A number of significant announcements were made at yesterday’s Paris summit. The World Bank said it would phase out finance for oil and gas by 2019; the European Commission – the executive arm of the European Union – announced funding of €9 billion (Euros, approximately £8 billion GBP) for investment in sustainable cities, clean energy and sustainable agriculture; companies including Axa and the ING bank announced partial divestments from fossil fuels; and Microsoft founder Bill Gates announced that his charitable foundation would spend $300 million (USD, approximately £225 million GBP) to help smallholding farmers in sub-Saharan Africa and Asia adapt to protect their farms from droughts, heatwaves and floods caused by the effects of climate change, The Guardian newspaper reports.
One notable world leader who was absent from the summit was US President Donald Trump, who announced in June that he was pulling the US out of the 2016 Paris agreement. The former Governor of California, film star Arnold Schwarzenegger, sought to reassure participants that Americans were still committed to tackling climate change, according to the Business Green website. “The private sector didn't drop out, the public sector didn't drop out, the universities didn't drop out, the scientists didn't drop out, the engineers didn't drop out – no-one else dropped out,” he said. “Donald Trump pulled Donald Trump out of the Paris agreement, so don't worry about that.”
Meanwhile, a project to install solar power farms on church-owned lands in Africa is beginning to take off. The initiative, which was sparked by a chance conversation the Archbishop of Canterbury Justin Welby had with an Israeli NGO on his visit to the Holy Land in April, will see spare church lands used to produce electricity from solar panels.
In Malawi, the Diocese of the Upper Shire is embracing the solar farm project in partnership with Gigawatt Global and the Interfaith Centre for Sustainable Development . Bishop Brighton Vitta Malasa met with Gigawatt Global’s project managers is working on an a memorandum of understanding with the country’s Energy Ministry.

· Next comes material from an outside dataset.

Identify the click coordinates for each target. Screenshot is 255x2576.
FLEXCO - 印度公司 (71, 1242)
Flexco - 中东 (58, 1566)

Archbishop Albert Chama, the Primate of Central Africa, together with a delegation from Zambia, also met with the project managers of Gigawatt global and the project is moving forward.
The Anglican Church of Burundi has signed a memorandum of understanding; and its provincial development officer, Leonidas Niyongabo, is visiting four communities with engineers from Gigawatt Global to analyse electricity demand and to prepare micro-grid solutions.